I thought the book started strongly but seemed to get a little waylaid toward the end- melodramatic, and even sappy in parts. I loved the way the author described the setting- even if I don’t know how accurate it is, I never felt these characters were modern ones placed in a vague historical setting. Jonah was a wonderful main character too. I always love seeing shy, difficult personalities given a chance to be a hero of their own story and I admire the author for the careful way she handled him, always staying true to his personality, letting him grow and change naturally as he came to terms with his loss and fell in love. The romance really was very sweet and well developed but although  Reid was also likeable, I could never quite get a grip on his personality for some reason, probably due to the ending.The ending really did make me go “what? am I reading the same book?” I was not  expecting it to suddenly become a mystery, and the action felt even more misplaced. The ending just left me feeling a little confused and kind of ruined the book for me.

Lexie Madison developed out of nothing like a Polaroid, she curled off the page and hung in the air like incense-smoke, a girl with my face and a life from a half-forgotten dream.

– Tana French, The Likeness

I do not usually read books like this, and I don’t know what drew me to this one. The premise of this book is so absurd. And yet this is a book that has kept me up until the small hours of the morning every night this week. When I first started this book I could barely even get through a single chapter and I spent weeks ignoring it, but then I picked it up again and something happened somewhere and suddenly I couldn’t put it down, I had to know more, I had to see just how it would all unravel.

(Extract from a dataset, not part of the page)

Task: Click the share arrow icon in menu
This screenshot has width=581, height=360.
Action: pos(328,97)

When I finished it earlier today I was left feeling feeling exhausted and sad and not quite satisfied- the surreality of so much of it, too many loose ends, the rushed hea, too many bits i didn’t understand from not reading the first book- but still I loved it. The writing is beautiful and the characters are real and I was startled at how attached I became to them, by just how badly I wanted to believe in them, which only made it hurt to realize just what was going on under the beautiful exterior of the house they live in and their seemingly perfect friendship- just how broken they were. There were parts of this book that felt wholly unrealistic, but the characters were real and fascinating, which grounded the book and made it work. I also loved how lexie was always there, a character in her own right even though she was dead, and even the house seemed to take on a character of its own. The descriptions of the house were vivid and dreamy and it was just as fascinating and painful to learn about the history of the house and what it represented to so many people as it was to read about the actual characters. This book cost a lot more than i would usually pay, as do the authors other titles, but I will be getting in the woods and faithful place despite this.

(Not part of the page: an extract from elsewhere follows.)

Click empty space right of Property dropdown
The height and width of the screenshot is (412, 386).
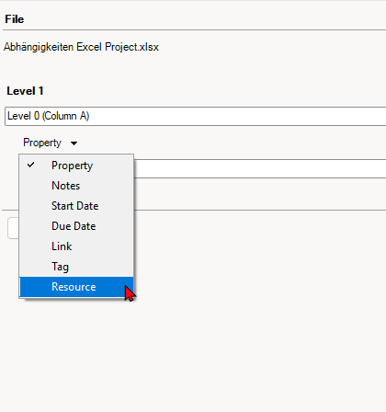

“No, I’m wrong,” she said flatly, “I am afraid of you. Ignorance is always frightening, ignorance married to power is terrifying; and you don’t know what it is any more than I do. Do you? You don’t know what it can do, or what you can do with it…”
No, of course he didn’t. He had a stranger in his veins, a clamorous, calamitous stranger; and there was nothing he could say to comfort her, he thought perhaps there was no comfort left in the world.

– Chaz Brenchley,  The Tower of the King’s Daughter

My last week in halls seems to be passing rather quickly. I have fallen into the stay up all night, sleep all day routine very easily. I go to bed in the small hours and read until its light, eat breakfast, then go to sleep the day away. The first time I did that I slept the best I have in a long, long time. No strange dreams, no stirring awake at any point. I tried to capture that again but now I just feel tired from doing too little and sleeping too much at odd hours. I’m consuming masses amount of media to pass the time and keep my mind off upcoming results- lots of fic, watching and re watching the DVDs I have lying around, tearing through my books.

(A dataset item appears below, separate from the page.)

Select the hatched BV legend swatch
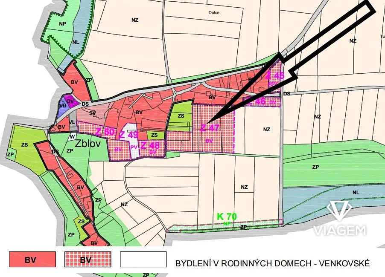 point(88,259)
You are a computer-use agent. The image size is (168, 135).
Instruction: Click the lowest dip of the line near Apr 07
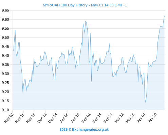[x=146, y=103]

I think I’m doing a good job on my goal of reading 30 books this year and may yet increase it to 50.

I started reading A Song of Achilles, though I can’t seem to get into it. It’s an exotic setting but a fairly typical storyline- the ‘ugly’, unpopular kid meets the popular one who magically isn’t a jerk and then they fall in love despite their ‘differences’. The storyline is tired and I can’t connect with the characters. I don’t know, I might fall under its spell yet. I’ve also been trying to read the Spice & Wolf novels after loving the anime series, but I find myself torn between liking them and finding them deathly boring. I love the characters of Lawrence and Holo, especially Holo, and they are adorable together but at the end of the day its a book about a travelling merchant being a travelling merchant and I have no interest in economics or currency or whatever. It’s clear I don’t understand that kind of stuff either right?

I also finally managed to finish The Tower of the King’s Daughter, which is the first in a trilogy of fat high fantasy books set in a place called Outremer, which takes inspiration from the crusader kingdoms (source). I devoured the first part of the book in a matter of days but I had to set it aside as it started to get too angsty, and I only just got the courage to finish it the other day. I loved this book but I also hated it because it was just too gritty, too depressing. I spent the first part of the book growing to love the main character Marron, and enjoying watching him fall in love with Anton and praying for them to have their HEA and well MAJOR SPOILER alert that doesn’t happen, and Anton drops of the face of the planet in the second book and I just can’t. I grew to like the other characters but not as much as I loved those two, as much as I loved them together. END SPOILER. The quote is from that book, because they are beautifully written, the world building is incredible and I love the unusual setting, but reading these books leaves me feeling sad, leaves me grieving alongside the characters for all they could have had, all they lost and are still losing. The worst thing is that just as these characters are struggling to find their happy endings, I’ll be struggling through the rest of the trilogy looking for the same thing.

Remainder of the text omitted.